→ **Exercise task**:
Can you return all of the records below word for word, with every line unchanged?

→ **Given records**:
######

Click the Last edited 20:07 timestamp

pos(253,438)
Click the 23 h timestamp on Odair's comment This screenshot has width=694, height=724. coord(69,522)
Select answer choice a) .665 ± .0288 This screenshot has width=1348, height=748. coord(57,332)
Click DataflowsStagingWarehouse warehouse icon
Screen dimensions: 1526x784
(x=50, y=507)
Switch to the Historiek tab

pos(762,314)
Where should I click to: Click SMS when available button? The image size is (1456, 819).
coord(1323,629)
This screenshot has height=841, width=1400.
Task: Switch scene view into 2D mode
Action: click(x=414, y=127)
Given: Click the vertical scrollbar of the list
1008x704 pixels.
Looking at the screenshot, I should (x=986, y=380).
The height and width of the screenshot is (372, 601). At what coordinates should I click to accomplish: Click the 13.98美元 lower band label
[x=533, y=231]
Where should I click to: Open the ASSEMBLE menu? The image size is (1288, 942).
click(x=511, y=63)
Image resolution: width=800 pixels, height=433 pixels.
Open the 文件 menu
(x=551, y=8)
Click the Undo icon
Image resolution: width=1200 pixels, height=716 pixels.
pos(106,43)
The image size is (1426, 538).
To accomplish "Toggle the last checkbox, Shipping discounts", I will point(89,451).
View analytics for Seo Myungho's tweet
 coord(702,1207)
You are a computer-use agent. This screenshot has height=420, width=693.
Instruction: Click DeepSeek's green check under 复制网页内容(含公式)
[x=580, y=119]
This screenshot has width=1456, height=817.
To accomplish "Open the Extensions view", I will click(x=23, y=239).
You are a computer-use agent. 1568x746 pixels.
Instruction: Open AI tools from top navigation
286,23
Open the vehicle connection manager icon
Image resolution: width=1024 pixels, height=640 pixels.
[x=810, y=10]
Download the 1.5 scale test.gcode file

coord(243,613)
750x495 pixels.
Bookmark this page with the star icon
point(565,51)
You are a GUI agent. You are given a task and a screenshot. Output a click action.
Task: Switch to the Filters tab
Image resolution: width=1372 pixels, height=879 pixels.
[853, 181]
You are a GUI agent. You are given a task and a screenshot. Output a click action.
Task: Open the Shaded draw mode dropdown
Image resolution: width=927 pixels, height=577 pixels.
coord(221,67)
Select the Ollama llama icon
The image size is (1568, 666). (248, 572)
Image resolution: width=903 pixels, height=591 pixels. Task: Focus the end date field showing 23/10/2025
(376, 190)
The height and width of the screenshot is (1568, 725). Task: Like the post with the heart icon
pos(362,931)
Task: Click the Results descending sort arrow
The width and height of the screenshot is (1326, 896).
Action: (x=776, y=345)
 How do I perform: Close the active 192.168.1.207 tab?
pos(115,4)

######

→ **Task answer**:
Click the Last edited 20:07 timestamp

pos(253,438)
Click the 23 h timestamp on Odair's comment This screenshot has width=694, height=724. coord(69,522)
Select answer choice a) .665 ± .0288 This screenshot has width=1348, height=748. coord(57,332)
Click DataflowsStagingWarehouse warehouse icon
Screen dimensions: 1526x784
(x=50, y=507)
Switch to the Historiek tab

pos(762,314)
Where should I click to: Click SMS when available button? The image size is (1456, 819).
coord(1323,629)
This screenshot has height=841, width=1400.
Task: Switch scene view into 2D mode
Action: click(x=414, y=127)
Given: Click the vertical scrollbar of the list
1008x704 pixels.
Looking at the screenshot, I should (x=986, y=380).
The height and width of the screenshot is (372, 601). At what coordinates should I click to accomplish: Click the 13.98美元 lower band label
[x=533, y=231]
Where should I click to: Open the ASSEMBLE menu? The image size is (1288, 942).
click(x=511, y=63)
Image resolution: width=800 pixels, height=433 pixels.
Open the 文件 menu
(x=551, y=8)
Click the Undo icon
Image resolution: width=1200 pixels, height=716 pixels.
pos(106,43)
The image size is (1426, 538).
To accomplish "Toggle the last checkbox, Shipping discounts", I will point(89,451).
View analytics for Seo Myungho's tweet
 coord(702,1207)
You are a computer-use agent. This screenshot has height=420, width=693.
Instruction: Click DeepSeek's green check under 复制网页内容(含公式)
[x=580, y=119]
This screenshot has width=1456, height=817.
To accomplish "Open the Extensions view", I will click(x=23, y=239).
You are a computer-use agent. 1568x746 pixels.
Instruction: Open AI tools from top navigation
286,23
Open the vehicle connection manager icon
Image resolution: width=1024 pixels, height=640 pixels.
[x=810, y=10]
Download the 1.5 scale test.gcode file

coord(243,613)
750x495 pixels.
Bookmark this page with the star icon
point(565,51)
You are a GUI agent. You are given a task and a screenshot. Output a click action.
Task: Switch to the Filters tab
Image resolution: width=1372 pixels, height=879 pixels.
[853, 181]
You are a GUI agent. You are given a task and a screenshot. Output a click action.
Task: Open the Shaded draw mode dropdown
Image resolution: width=927 pixels, height=577 pixels.
coord(221,67)
Select the Ollama llama icon
The image size is (1568, 666). (248, 572)
Image resolution: width=903 pixels, height=591 pixels. Task: Focus the end date field showing 23/10/2025
(376, 190)
The height and width of the screenshot is (1568, 725). Task: Like the post with the heart icon
pos(362,931)
Task: Click the Results descending sort arrow
The width and height of the screenshot is (1326, 896).
Action: (x=776, y=345)
 How do I perform: Close the active 192.168.1.207 tab?
pos(115,4)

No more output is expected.